The material below contains a line with "is (329, 322)." and a line with "Collapse the Intel Core i7 4770 node". Copy exactly those two lines and all lines between them.
----
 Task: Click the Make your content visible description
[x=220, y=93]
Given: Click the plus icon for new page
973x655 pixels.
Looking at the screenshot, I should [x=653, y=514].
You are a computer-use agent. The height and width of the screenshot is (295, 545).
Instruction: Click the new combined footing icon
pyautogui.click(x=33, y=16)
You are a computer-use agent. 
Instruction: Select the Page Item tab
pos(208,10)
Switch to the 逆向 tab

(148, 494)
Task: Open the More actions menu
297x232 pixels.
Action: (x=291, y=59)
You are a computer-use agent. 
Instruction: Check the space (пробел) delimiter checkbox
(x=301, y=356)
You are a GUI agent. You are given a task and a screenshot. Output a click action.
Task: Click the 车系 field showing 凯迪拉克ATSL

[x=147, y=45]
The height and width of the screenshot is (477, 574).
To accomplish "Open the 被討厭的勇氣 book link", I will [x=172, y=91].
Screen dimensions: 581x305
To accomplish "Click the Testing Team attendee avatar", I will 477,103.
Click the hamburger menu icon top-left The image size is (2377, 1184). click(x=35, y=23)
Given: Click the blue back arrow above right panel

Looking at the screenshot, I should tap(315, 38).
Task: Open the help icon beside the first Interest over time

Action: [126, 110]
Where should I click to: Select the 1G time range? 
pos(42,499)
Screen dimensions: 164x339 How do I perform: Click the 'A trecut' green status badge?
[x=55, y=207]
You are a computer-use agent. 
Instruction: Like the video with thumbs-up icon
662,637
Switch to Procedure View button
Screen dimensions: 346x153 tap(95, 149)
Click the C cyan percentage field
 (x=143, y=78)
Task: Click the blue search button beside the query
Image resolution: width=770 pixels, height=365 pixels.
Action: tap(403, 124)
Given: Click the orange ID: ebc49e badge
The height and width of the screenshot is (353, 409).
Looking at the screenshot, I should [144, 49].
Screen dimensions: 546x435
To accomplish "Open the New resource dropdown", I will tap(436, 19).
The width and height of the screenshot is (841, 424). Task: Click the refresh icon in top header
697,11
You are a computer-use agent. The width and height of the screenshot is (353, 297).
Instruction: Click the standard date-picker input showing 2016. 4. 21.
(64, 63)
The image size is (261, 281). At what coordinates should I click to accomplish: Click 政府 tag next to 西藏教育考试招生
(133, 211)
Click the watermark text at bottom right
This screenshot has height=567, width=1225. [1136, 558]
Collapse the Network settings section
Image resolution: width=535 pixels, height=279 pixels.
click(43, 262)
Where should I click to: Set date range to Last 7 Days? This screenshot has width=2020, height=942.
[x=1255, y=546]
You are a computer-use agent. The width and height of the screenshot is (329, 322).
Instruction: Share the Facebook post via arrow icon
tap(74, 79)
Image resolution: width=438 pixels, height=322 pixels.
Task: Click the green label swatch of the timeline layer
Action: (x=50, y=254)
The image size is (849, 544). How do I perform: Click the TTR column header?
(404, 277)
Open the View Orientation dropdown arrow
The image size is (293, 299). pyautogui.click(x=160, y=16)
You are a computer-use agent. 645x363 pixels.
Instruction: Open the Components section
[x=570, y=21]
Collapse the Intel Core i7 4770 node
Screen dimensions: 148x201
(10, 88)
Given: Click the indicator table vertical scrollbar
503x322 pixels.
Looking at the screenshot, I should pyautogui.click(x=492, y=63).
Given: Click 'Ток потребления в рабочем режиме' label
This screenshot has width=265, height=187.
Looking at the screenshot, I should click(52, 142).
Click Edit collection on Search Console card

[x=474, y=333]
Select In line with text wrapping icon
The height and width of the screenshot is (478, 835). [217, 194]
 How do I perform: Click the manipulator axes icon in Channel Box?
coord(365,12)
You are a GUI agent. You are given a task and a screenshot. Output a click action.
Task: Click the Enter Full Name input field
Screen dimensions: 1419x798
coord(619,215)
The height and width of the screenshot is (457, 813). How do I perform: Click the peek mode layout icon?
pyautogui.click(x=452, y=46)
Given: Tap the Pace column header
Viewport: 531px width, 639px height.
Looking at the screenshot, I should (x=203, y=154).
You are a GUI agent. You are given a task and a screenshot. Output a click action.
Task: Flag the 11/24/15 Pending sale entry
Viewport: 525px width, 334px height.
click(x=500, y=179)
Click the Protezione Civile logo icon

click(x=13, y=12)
----
## Solution to this exercise
You are a computer-use agent. The width and height of the screenshot is (329, 322).
Instruction: Share the Facebook post via arrow icon
tap(74, 79)
Image resolution: width=438 pixels, height=322 pixels.
Task: Click the green label swatch of the timeline layer
Action: (x=50, y=254)
The image size is (849, 544). How do I perform: Click the TTR column header?
(404, 277)
Open the View Orientation dropdown arrow
The image size is (293, 299). pyautogui.click(x=160, y=16)
You are a computer-use agent. 645x363 pixels.
Instruction: Open the Components section
[x=570, y=21]
Collapse the Intel Core i7 4770 node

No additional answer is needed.